In humans, skeletal muscle is a major site of peroxisome proliferator-activated receptor-α (PPAR-α) expression, but its function in this tissue is unclear. We investigated the role of hPPAR-α in regulating muscle lipid utilization by studying the effects of a highly selective PPAR-α agonist, GW7647, on [¹⁴C]oleate metabolism and gene expression in primary human skeletal muscle cells. Robust induction of PPAR-α protein expression occurred during muscle cell differentiation and corresponded with differentiation-dependent increases in oleate oxidation. In mature myotubes, 48-h treatment with 10-1,000 nmol/l GW7647 increased oleate oxidation dose-dependently, up to threefold.

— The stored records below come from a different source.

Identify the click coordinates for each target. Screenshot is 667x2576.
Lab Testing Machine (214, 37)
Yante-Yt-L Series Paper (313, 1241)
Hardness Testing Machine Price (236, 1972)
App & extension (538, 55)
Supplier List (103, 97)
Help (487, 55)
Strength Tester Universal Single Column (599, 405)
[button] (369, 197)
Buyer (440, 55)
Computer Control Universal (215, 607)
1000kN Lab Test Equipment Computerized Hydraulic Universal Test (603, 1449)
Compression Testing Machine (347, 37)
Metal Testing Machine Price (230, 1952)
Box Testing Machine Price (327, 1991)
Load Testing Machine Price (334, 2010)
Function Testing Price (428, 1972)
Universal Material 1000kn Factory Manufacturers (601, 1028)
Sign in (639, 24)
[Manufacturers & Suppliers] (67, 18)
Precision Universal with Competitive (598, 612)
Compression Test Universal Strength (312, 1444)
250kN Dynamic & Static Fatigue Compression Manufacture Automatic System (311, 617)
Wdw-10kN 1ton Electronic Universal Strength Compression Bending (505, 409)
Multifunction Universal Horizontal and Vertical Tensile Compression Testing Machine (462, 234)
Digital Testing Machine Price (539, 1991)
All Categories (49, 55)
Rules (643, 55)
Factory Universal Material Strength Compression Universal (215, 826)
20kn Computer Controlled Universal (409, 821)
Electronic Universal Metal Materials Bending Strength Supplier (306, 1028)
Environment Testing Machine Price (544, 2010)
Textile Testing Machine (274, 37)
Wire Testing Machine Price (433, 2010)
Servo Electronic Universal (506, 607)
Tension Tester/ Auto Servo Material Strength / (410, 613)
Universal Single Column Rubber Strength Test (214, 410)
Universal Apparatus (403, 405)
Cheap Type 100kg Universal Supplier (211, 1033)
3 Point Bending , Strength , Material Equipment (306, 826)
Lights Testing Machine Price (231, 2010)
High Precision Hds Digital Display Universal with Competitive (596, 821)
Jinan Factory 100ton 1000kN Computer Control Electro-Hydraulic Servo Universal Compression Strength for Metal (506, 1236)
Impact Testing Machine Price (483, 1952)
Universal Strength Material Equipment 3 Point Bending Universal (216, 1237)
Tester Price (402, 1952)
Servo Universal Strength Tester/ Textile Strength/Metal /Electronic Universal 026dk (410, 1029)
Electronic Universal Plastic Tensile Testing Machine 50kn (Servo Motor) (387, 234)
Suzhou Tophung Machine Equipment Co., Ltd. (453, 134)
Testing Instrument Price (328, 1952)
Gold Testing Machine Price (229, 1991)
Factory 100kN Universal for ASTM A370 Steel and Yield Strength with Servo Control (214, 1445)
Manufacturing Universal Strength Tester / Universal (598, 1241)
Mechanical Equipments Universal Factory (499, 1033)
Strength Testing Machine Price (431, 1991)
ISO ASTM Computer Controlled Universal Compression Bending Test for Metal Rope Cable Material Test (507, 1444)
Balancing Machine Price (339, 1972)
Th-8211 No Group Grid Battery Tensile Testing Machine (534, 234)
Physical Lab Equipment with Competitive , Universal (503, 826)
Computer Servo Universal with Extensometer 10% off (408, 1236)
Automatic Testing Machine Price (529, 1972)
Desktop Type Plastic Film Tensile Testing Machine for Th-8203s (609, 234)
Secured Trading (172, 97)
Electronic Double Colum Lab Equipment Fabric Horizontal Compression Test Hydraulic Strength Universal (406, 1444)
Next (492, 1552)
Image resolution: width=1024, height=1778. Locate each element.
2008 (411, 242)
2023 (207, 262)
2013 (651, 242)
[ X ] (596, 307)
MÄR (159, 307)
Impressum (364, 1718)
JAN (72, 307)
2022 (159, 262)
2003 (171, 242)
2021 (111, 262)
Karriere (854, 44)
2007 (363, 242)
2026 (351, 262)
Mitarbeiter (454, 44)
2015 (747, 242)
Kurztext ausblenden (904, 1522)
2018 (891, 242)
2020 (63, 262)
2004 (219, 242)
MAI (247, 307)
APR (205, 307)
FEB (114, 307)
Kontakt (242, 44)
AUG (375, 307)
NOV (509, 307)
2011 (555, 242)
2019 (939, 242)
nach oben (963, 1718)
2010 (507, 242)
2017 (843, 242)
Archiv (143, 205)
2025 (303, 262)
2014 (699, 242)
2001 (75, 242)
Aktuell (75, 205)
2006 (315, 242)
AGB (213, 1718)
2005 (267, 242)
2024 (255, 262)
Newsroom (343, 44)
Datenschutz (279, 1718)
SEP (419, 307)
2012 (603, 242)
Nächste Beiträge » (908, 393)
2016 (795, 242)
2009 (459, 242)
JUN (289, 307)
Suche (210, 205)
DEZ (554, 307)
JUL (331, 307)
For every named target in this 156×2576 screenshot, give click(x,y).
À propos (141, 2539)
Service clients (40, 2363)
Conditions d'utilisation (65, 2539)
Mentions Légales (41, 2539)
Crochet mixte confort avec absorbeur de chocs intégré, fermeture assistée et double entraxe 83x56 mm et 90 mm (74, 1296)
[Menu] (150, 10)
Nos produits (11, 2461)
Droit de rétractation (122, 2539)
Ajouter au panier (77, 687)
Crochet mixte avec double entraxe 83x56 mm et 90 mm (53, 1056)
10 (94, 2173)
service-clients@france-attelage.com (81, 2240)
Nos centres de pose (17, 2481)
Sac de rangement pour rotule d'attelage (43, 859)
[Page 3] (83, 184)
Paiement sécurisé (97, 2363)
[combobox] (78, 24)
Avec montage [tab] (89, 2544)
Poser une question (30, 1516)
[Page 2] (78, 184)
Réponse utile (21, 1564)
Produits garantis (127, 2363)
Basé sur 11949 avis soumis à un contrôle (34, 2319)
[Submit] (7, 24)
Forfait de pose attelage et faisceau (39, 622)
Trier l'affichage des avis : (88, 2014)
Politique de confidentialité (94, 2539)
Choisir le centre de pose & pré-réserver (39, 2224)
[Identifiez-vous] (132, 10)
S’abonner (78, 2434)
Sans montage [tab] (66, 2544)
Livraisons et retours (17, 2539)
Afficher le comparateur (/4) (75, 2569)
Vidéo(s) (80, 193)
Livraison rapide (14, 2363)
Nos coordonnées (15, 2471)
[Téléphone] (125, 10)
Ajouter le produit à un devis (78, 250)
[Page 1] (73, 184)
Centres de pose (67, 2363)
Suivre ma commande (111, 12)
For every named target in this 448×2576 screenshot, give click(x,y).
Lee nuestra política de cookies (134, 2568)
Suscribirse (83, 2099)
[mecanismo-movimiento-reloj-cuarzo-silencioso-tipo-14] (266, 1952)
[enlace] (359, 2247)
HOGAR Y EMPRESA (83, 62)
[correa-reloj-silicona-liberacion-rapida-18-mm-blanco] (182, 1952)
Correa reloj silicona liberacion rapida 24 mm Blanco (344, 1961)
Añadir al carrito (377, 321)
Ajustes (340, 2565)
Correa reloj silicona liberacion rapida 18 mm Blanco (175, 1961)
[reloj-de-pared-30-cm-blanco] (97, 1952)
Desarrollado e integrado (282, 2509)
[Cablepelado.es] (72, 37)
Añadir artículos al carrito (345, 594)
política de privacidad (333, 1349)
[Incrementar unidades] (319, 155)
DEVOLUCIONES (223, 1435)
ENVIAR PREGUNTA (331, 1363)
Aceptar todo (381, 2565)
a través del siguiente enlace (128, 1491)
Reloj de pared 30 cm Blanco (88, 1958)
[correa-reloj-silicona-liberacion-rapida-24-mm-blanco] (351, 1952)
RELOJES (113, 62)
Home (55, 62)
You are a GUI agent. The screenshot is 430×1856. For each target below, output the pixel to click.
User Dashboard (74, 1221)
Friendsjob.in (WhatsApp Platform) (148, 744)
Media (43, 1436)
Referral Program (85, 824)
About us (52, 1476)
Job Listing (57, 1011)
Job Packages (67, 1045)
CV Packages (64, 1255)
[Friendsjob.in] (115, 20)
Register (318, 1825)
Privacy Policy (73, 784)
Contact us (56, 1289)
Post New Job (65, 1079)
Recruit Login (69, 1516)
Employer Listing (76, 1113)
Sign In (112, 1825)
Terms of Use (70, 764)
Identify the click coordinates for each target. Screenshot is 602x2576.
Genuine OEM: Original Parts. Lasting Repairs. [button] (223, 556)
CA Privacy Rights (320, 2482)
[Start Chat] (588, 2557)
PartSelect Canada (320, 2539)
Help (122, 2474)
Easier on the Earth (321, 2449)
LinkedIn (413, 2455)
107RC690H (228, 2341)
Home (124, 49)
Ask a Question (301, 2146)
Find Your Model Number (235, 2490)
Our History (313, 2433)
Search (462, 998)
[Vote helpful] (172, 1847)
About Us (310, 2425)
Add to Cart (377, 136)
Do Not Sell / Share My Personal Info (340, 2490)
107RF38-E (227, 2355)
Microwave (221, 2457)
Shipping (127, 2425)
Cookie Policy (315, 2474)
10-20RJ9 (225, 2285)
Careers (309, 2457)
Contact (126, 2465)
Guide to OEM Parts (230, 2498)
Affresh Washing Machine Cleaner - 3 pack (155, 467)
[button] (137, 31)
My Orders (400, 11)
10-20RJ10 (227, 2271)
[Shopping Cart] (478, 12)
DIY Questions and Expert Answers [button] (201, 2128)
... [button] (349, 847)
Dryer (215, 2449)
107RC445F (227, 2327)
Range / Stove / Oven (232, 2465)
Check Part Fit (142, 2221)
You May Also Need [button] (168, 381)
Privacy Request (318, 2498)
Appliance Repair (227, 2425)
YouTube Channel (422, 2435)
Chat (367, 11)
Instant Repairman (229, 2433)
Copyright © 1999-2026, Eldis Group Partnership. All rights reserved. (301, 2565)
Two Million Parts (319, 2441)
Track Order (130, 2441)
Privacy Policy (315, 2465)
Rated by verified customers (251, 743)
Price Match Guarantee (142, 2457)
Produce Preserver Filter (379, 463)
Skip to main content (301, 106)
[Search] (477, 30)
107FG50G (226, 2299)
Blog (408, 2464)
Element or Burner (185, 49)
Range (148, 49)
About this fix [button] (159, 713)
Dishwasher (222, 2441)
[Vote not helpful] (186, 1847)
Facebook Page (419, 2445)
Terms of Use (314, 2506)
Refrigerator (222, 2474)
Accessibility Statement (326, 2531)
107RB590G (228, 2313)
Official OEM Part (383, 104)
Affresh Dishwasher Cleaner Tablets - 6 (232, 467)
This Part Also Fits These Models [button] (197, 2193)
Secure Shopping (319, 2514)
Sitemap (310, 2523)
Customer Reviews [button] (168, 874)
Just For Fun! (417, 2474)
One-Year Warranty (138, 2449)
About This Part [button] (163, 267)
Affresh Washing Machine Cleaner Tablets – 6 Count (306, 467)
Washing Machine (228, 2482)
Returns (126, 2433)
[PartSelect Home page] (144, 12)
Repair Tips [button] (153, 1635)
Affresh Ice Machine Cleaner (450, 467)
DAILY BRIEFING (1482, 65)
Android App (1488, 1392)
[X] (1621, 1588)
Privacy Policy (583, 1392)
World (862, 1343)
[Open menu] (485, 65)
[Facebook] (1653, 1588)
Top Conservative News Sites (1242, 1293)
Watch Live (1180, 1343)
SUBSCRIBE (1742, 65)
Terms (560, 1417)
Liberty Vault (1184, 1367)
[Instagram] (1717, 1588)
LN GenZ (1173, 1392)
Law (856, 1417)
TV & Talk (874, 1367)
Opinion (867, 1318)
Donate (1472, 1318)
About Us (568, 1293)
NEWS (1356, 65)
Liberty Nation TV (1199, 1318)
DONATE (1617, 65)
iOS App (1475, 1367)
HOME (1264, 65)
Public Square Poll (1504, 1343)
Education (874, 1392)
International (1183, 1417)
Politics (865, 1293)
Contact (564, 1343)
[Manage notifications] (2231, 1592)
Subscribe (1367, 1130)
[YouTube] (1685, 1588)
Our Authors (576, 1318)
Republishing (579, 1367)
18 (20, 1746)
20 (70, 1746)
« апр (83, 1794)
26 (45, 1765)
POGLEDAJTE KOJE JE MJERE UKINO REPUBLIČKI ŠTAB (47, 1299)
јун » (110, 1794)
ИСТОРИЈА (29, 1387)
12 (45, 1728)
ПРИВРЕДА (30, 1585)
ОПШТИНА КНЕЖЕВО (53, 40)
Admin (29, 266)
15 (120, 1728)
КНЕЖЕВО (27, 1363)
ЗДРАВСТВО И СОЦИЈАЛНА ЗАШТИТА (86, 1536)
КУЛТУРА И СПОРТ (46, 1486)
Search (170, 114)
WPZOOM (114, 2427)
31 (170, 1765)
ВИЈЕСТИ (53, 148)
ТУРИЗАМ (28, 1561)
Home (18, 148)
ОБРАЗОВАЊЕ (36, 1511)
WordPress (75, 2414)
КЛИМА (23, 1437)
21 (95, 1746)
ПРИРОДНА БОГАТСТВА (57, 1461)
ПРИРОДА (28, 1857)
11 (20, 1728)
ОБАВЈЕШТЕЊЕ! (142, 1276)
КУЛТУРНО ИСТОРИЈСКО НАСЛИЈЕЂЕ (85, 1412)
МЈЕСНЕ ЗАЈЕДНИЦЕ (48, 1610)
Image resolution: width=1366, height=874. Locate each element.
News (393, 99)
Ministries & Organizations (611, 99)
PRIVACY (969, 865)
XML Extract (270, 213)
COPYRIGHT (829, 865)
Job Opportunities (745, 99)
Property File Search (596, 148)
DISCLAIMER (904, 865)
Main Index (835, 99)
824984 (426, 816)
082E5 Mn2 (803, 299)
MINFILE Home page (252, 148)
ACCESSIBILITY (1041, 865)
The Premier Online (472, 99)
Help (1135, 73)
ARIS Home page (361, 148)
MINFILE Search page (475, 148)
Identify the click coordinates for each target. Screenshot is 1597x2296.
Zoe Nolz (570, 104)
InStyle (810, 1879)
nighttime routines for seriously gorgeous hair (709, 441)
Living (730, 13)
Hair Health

Additionally, GW7647 decreased oleate esterification into myotube triacylglycerol (TAG), up to 45%. This effect was not abolished by etomoxir, a potent inhibitor of β-oxidation, indicating that PPAR-α-mediated TAG depletion does not depend on reciprocal changes in fatty acid catabolism. Consistent with its metabolic actions, GW7647 induced mRNA expression of mitochondrial enzymes that promote fatty acid catabolism; carnitine palmityltransferase 1 and malonyl-CoA decarboxylase increased ∼2-fold, whereas pyruvate dehydrogenase kinase 4 increased 45-fold. Expression of several genes that regulate glycerolipid synthesis was not changed by GW7647 treatment, implicating involvement of other targets to explain the TAG-depleting effect of the compound. These results demonstrate a role for hPPAR-α in regulating muscle lipid homeostasis.